*ASSIGNED TASK A*
From the passage on drug product liability, list the theories of legal liability under which patients can generally sue manufacturers.
*ASSIGNED TASK B*
Please continue the passage on drug product liability, not the listing, starting after its last sentence.

*TEXT SEGMENT*
- Opening Delimiter -
Before a drug can come to market, it must receive FDA approval. This involves 3 phases of testing with Phase I having 20-80 volunteers and Phase III often testing more than 1,000 people. Despite the FDA approval, patients can sue drug companies if they are injured by a drug. Patients can generally sue manufacturers under one of three theories of legal liability:
- defective design (design of a drug or device was inherently unsafe)
- defective manufacturing
- defective warnings, the firm failed to provide sufficient warning of the possibility of an adverse event if it knew or shown have known about the risks.
Is it efficient to maintain a system of product liability in addition to government licensing or does this legal framework simply drive up the costs of pharmaceuticals?
A paper by Philipson, Sun, and Goldman (2009) argues that when FDA approval is binding, the removing the drugs product liability increases efficiency. This is because the product liability “has no additional effect on the level of safety firms choose to provide, but raises prices and thus restricts access.” I believe, this is the system adopted by the UK where drugs that are approved by NICE are not liable for lawsuits. If the drug turns out to perform poorly in practice, NICE will pull it off the market (readers, can you confirms this is correct?).
The authors use American policy on vaccine liability to elucidate their point. “The National Vaccine Injury Compensation Program (NVICP) provides a useful case study. This program shielded vaccine makers from liability in exchange for a special compensation program funded by an excise tax on vaccines. This program therefore essentially mimicked pre-emption by lowering the cost of liability dramatically.”
- Closing Delimiter -
*ENTRIES PROVIDED*
- Opening Delimiter -
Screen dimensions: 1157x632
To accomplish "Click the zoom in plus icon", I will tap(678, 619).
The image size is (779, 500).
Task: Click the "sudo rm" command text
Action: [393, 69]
- Closing Delimiter -
*RESPONSE AREA A*
- Defective design
- Defective manufacturing
- Defective warnings

*RESPONSE AREA B*
However, the problem with the paper is knowing whether the FDA safety procedures are binding in practice. For some drugs, the FDA approval provides firms with more than enough incentive to produce evidence of the safety of their projects. On the other hand, for other cases FDA approval may not provide sufficient incentives to make the drugs safe.
In the larger view, if the FDA approval does a good job of monitoring safety, then product liability could be abandoned to increase safety. However, if the FDA approval does not induce firms to make their drugs safe, the product liability acts as a costly but effective backup to insure the firms manufacture products that are safe for consumers.
- Tomas J. Philipson, Eric C. Sun, Dana Goldman (2009) “The Effects of Product Liability Exemption in the Presence of the FDA” NBER working paper 15603.